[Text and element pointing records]
◆ ◆ ◆

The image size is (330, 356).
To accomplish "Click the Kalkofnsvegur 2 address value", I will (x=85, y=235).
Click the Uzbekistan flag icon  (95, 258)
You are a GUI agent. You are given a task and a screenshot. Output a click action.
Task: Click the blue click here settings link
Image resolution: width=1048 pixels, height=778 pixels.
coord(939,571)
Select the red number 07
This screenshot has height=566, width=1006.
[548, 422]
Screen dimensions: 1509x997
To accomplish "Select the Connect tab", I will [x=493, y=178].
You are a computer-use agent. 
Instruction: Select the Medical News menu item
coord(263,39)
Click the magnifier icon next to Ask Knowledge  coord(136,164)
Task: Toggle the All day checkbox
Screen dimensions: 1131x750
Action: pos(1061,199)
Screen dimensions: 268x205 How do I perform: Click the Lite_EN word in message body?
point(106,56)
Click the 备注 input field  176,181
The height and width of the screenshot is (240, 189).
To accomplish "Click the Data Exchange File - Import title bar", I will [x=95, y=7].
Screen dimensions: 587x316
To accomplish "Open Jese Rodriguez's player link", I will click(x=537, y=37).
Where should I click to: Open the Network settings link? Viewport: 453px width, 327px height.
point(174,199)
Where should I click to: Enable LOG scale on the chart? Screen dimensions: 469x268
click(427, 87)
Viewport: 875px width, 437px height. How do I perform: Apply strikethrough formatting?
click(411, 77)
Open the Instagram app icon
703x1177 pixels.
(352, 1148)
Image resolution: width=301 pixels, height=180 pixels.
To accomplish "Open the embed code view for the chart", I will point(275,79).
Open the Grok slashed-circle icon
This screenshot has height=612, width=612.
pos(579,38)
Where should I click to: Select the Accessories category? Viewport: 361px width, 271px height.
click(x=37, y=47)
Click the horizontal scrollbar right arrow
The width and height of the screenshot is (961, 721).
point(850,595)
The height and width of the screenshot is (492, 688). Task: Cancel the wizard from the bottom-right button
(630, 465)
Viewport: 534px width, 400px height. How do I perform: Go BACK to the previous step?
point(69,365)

◆ ◆ ◆

> **WHAT TO PRODUCE**: Count the lines in the entries above that contain the string "height".

> **FINAL RESULT**: 11